Skarsgård: The Western lens hides our own violence
Gustaf Skarsgård and Frida Stranne write about the selective morality that conceals our own responsibility for war – leaving us unable to understand it, and therefore doomed to keep reproducing it.

When Thomas Jefferson and John Adams resumed their correspondence in 1812, they had not written to each other for ten years. Both were among the most important founding fathers of the American republic, central to the work of shaping the new state, but they held sharply different views of the direction the country should take.
In the early years of the revolution, they had been close allies. Later, in a period marked by deep ideological conflict, they became fierce political opponents.
When they began writing to one another again, their disagreements remained fundamental. They still tried, in different ways, to persuade each other. But the form of the exchange had changed.
The conversation was no longer driven by the same need to win. There was a greater willingness to test arguments, question assumptions and think further.
They argued sharply. At times, they were cutting. They challenged each other’s reasoning and made their differences explicit. What had changed was that disagreement was no longer treated as a threat to the relationship.
They corresponded in order to understand each other’s positions and to develop their own. There was a genuine willingness to test one’s standpoint against another mind – and to allow one’s own ideas to become more nuanced, more grounded and more deeply considered.
There was also an intellectual discipline in the exchange: not to ascribe worse motives to the other than to oneself, and to stay with an argument long enough to examine it properly.

Their correspondence reminds us of something important. Conviction does not have to turn conversation into combat. On the contrary, meaningful dialogue often depends on clear positions – but also on the possibility that those positions can be tested, challenged and developed through the encounter.

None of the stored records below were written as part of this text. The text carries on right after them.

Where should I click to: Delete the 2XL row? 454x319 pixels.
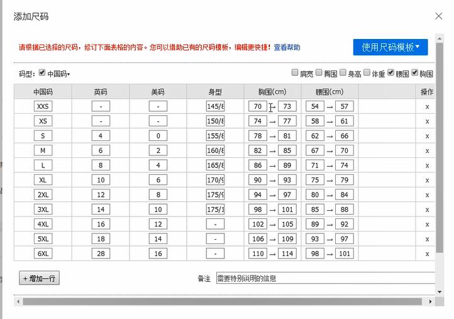click(427, 195)
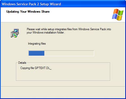Click the your Windows installation folder text line
The width and height of the screenshot is (126, 99).
[45, 32]
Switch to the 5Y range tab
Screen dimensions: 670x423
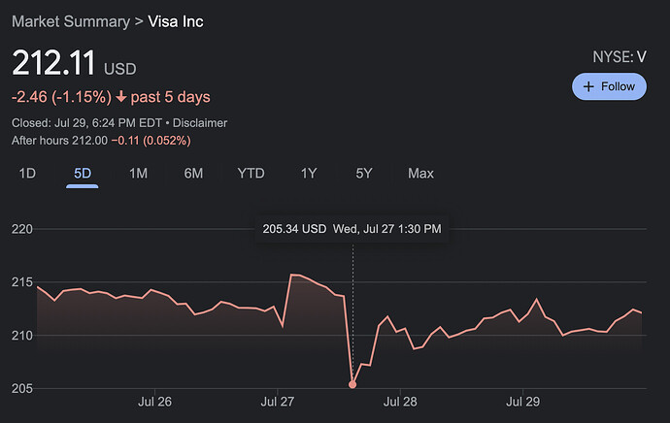364,174
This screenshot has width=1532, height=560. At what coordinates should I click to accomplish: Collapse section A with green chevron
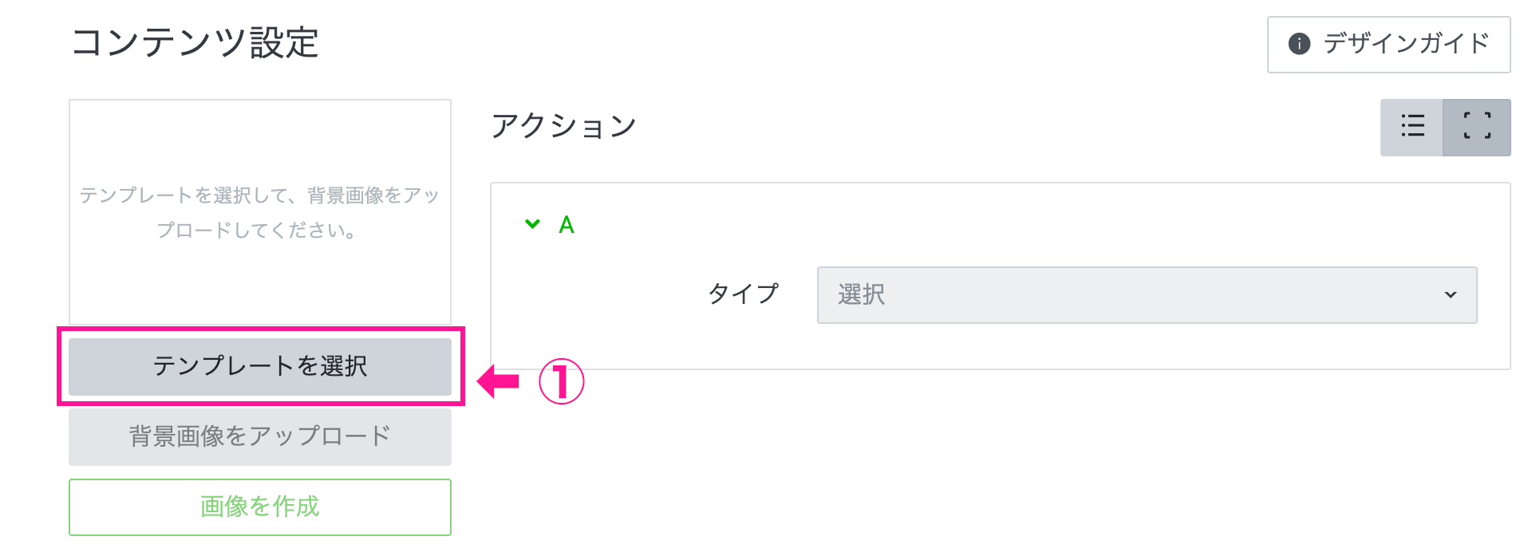(532, 224)
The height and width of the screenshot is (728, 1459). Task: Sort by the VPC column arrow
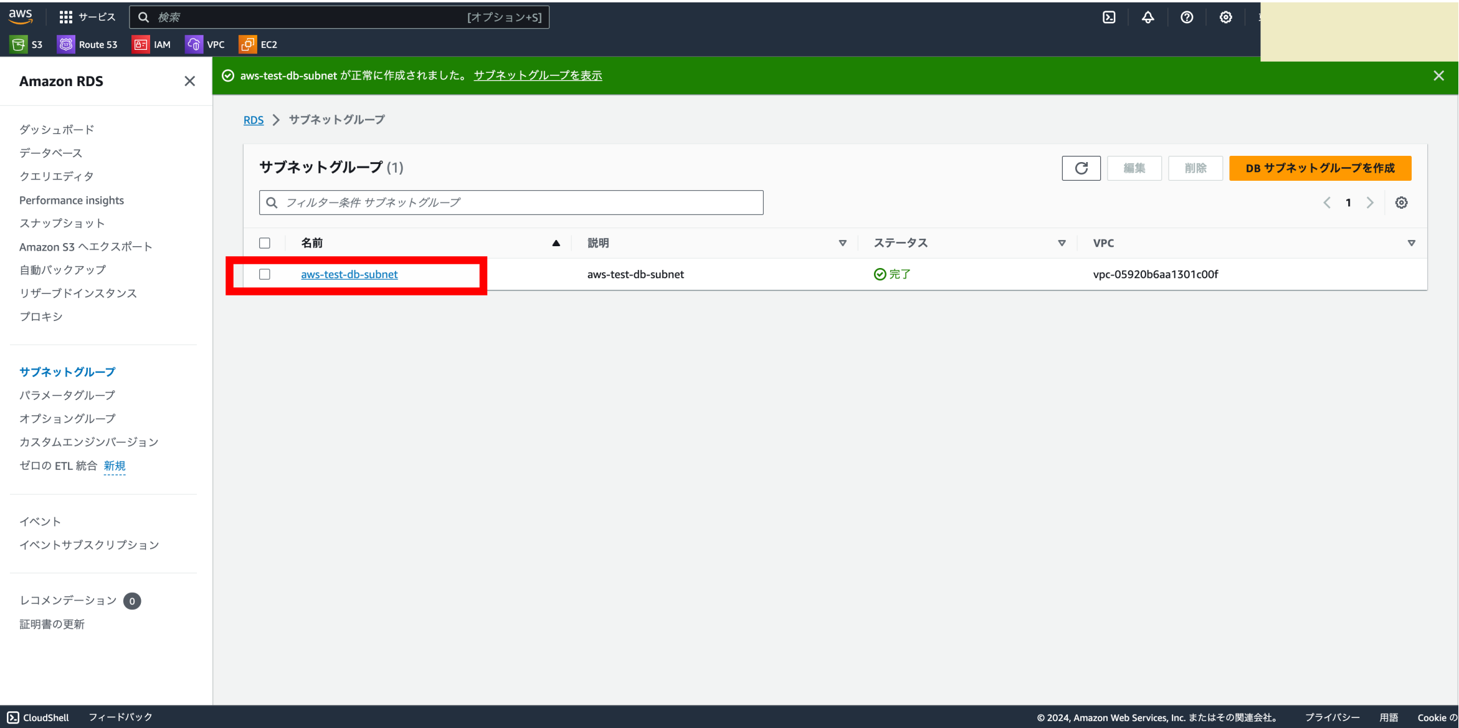[1411, 243]
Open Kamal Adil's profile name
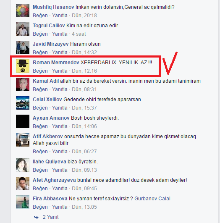Image resolution: width=220 pixels, height=223 pixels. (46, 81)
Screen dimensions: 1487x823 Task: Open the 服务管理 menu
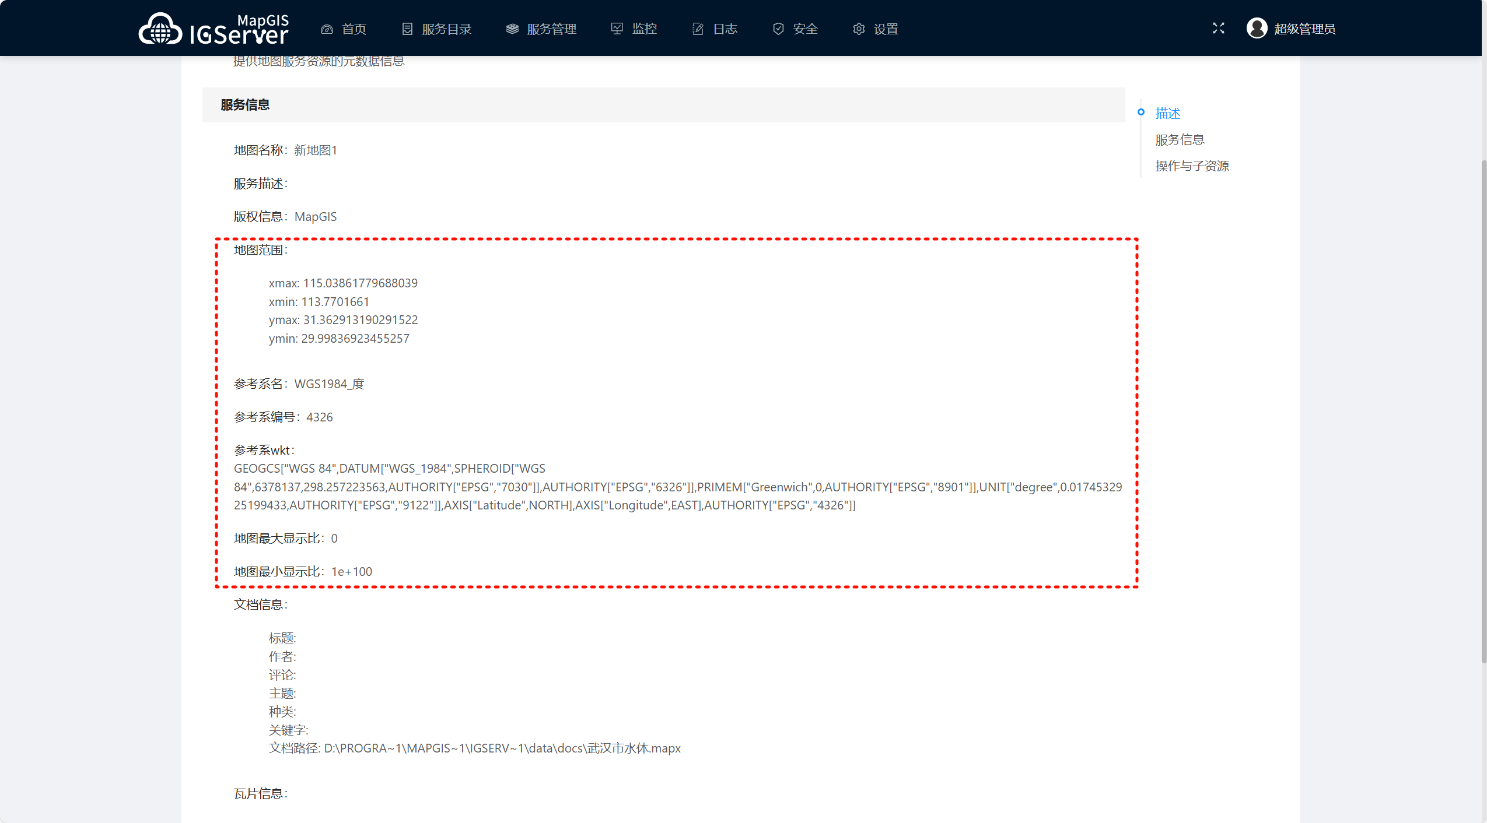(551, 29)
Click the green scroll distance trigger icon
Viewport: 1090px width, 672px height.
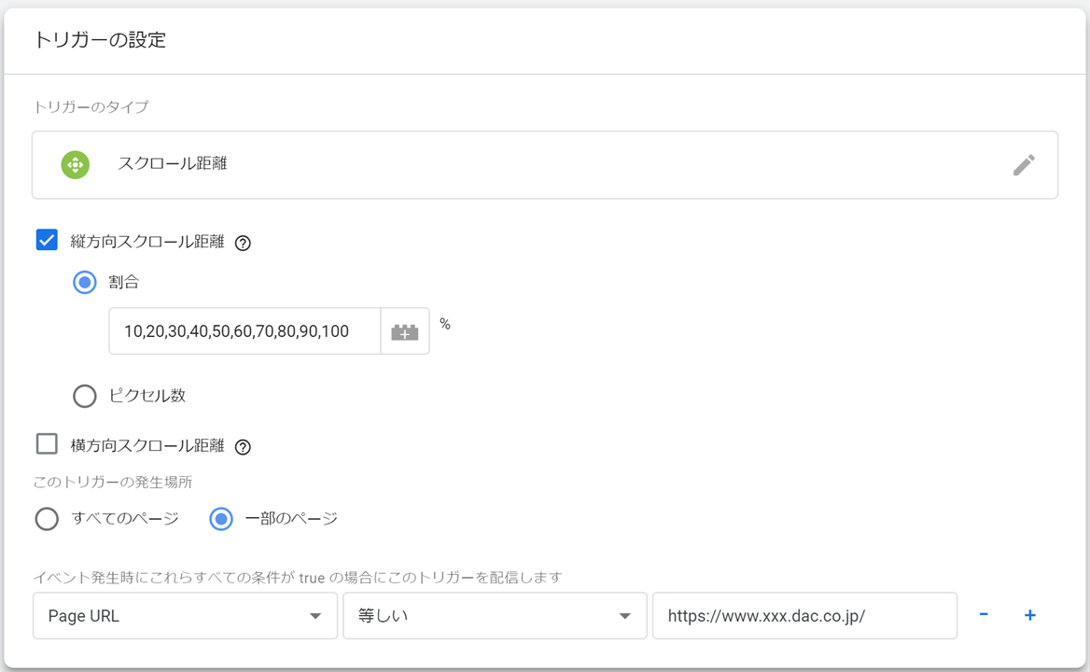pyautogui.click(x=75, y=164)
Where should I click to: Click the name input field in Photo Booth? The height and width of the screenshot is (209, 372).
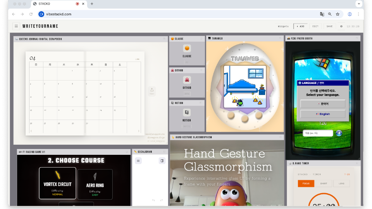pos(318,133)
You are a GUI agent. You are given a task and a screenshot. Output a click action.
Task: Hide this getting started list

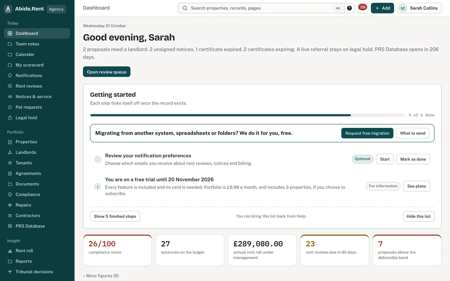[419, 216]
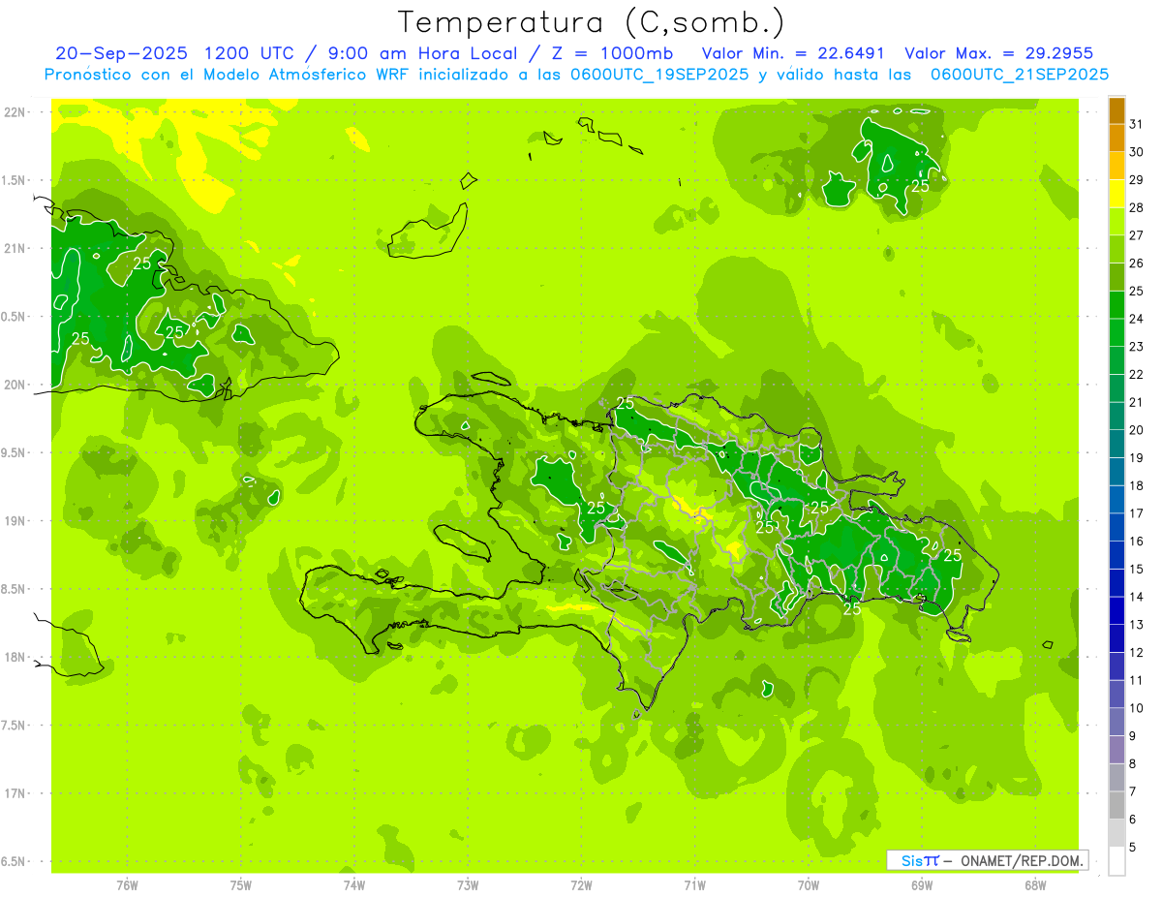The image size is (1162, 898).
Task: Click the 31 label on the color scale
Action: 1137,123
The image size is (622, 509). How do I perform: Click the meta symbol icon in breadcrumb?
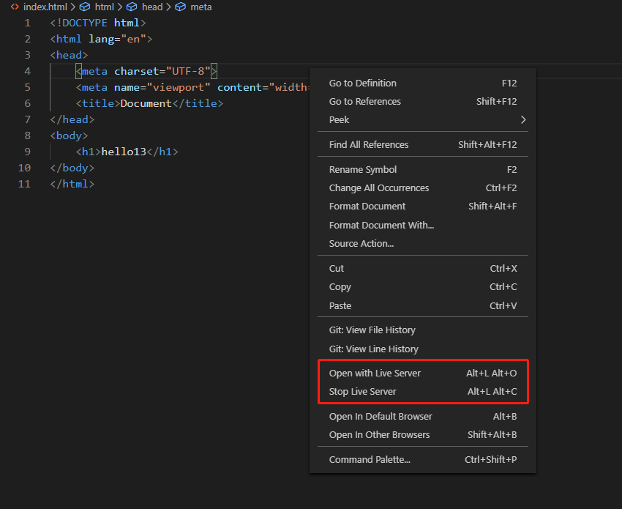[180, 7]
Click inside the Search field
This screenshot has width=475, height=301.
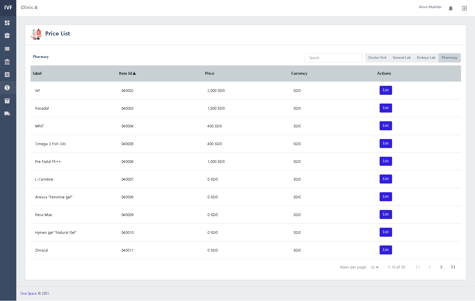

Today, we see something very different, both in public debate and in many personal relationships. At the very moment when the questions facing humanity have become more consequential, the forms through which we discuss them have grown weaker.
Conversations move at a pace that leaves little room for reflection. They are often charged with strong emotion, but offer little space for examination. Positions are quickly taken, reflexively defended and tied closely to identity.
When someone tests your argument or tries to establish another understanding, it is easily perceived as a personal attack.
We also live in increasingly narrow bubbles, exposed to limited images of the world. Anything that does not fit becomes difficult to handle because it creates cognitive dissonance. At the same time as the challenges we face deepen – ecologically, politically and socially – our ability to speak about them in ways that lead to understanding and change appears to be weakening.